[Collected data entries]
========================

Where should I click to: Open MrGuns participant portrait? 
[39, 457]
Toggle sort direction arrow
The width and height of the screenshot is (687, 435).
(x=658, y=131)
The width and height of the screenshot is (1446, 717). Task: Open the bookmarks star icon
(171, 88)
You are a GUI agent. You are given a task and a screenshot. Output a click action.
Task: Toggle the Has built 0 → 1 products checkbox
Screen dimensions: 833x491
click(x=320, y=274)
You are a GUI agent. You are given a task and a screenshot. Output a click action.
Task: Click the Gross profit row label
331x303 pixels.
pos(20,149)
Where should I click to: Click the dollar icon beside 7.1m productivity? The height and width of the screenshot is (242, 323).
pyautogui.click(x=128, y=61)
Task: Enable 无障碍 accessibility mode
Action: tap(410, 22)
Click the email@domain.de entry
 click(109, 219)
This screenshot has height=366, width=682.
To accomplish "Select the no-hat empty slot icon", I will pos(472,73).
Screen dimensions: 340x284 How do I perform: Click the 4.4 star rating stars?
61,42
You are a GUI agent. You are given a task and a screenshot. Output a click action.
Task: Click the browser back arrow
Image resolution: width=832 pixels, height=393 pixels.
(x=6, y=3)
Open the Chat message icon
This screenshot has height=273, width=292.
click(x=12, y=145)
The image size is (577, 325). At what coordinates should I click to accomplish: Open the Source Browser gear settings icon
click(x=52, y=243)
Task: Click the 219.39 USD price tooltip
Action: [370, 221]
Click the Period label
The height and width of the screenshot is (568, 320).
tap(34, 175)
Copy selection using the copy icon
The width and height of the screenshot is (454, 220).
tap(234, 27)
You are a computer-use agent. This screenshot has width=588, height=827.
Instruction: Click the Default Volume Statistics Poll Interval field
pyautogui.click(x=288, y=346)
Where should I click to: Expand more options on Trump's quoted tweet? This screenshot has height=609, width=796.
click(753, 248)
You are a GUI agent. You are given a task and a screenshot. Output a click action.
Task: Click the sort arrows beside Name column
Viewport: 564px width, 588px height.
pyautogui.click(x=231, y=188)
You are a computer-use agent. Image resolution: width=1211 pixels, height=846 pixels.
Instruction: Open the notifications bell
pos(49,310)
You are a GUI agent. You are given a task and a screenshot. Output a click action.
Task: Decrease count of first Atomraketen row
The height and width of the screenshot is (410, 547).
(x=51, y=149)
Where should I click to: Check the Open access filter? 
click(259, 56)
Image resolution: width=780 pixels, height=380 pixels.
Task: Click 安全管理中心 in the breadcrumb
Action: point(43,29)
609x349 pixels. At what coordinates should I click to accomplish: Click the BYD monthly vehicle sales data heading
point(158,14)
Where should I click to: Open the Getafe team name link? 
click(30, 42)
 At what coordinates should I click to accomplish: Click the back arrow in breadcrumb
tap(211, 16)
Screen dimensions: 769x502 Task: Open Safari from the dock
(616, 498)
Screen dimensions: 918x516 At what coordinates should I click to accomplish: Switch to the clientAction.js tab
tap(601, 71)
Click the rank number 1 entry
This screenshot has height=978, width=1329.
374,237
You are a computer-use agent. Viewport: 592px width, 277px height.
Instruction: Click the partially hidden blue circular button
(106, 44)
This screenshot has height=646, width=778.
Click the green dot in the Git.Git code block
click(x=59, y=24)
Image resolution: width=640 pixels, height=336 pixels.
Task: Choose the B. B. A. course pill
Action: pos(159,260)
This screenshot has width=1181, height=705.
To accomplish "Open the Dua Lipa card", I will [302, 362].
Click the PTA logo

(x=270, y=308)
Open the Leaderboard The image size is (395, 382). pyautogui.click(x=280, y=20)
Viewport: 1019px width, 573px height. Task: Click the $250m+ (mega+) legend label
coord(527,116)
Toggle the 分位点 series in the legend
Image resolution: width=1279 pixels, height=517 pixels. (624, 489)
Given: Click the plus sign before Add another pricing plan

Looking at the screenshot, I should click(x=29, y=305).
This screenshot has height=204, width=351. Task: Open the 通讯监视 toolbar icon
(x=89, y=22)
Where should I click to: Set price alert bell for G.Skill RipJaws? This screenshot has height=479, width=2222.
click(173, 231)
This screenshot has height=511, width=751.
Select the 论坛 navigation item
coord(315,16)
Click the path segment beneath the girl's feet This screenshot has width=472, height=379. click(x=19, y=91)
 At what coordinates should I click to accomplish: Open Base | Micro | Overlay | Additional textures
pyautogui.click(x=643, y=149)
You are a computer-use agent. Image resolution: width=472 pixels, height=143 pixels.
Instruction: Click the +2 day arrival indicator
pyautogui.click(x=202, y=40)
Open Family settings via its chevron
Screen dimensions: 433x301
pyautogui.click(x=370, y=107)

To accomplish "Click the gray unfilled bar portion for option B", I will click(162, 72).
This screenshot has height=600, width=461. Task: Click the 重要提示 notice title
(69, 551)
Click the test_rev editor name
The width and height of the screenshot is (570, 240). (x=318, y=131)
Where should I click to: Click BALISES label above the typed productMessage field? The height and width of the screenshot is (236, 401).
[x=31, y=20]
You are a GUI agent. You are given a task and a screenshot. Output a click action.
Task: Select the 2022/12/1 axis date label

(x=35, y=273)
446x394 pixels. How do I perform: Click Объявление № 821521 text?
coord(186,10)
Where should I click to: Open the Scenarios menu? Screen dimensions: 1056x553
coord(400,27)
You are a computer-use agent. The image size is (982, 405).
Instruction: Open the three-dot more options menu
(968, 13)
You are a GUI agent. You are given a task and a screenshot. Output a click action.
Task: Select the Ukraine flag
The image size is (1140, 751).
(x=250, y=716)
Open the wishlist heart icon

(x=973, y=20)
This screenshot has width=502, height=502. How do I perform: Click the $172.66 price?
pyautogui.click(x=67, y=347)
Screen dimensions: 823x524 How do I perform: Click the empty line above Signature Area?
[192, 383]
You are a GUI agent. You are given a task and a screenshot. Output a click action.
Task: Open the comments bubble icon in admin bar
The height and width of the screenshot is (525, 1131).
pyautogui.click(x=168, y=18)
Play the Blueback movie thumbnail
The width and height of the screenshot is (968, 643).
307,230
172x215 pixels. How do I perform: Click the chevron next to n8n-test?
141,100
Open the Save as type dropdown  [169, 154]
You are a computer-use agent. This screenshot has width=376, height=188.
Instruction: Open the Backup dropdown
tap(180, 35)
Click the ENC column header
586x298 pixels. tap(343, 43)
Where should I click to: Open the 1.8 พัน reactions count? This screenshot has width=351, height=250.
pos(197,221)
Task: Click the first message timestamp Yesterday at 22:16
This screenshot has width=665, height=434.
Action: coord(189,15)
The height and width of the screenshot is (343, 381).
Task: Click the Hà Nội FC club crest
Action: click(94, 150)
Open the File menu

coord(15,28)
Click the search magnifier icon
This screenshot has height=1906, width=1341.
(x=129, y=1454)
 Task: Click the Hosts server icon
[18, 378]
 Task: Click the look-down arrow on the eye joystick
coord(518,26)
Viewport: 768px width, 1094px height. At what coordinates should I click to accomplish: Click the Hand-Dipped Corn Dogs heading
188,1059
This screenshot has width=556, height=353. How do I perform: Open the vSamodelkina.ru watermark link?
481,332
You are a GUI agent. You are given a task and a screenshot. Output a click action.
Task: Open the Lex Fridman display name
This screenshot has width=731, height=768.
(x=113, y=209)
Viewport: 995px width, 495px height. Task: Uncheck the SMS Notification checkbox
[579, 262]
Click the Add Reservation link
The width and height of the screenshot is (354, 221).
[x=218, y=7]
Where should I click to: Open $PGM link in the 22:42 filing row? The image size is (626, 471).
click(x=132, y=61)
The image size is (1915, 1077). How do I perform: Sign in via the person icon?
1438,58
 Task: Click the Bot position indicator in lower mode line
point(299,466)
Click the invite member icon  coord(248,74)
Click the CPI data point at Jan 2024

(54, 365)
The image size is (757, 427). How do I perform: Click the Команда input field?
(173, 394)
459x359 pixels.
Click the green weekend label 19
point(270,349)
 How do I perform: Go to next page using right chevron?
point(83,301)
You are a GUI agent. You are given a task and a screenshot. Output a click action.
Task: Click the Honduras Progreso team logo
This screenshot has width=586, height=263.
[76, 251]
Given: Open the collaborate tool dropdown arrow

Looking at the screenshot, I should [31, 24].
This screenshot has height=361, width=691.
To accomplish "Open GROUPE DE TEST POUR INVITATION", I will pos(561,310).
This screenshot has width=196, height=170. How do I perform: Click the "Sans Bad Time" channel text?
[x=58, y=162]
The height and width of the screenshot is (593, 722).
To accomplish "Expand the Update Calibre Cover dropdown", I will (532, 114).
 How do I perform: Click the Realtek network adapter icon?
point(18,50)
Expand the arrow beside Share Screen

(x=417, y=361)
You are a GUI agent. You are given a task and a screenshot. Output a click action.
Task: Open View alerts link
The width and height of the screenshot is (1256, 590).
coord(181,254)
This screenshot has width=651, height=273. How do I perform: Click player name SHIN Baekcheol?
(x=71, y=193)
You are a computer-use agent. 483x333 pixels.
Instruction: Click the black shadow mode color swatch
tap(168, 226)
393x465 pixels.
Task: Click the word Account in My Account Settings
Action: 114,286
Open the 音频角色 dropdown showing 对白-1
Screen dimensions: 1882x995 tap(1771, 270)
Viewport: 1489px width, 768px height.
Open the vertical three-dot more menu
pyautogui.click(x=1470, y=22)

========================

Problem:
Whenever a line in the records contains the word "first", copy that line.

Your solution:
Task: Decrease count of first Atomraketen row
Task: Click the first message timestamp Yesterday at 22:16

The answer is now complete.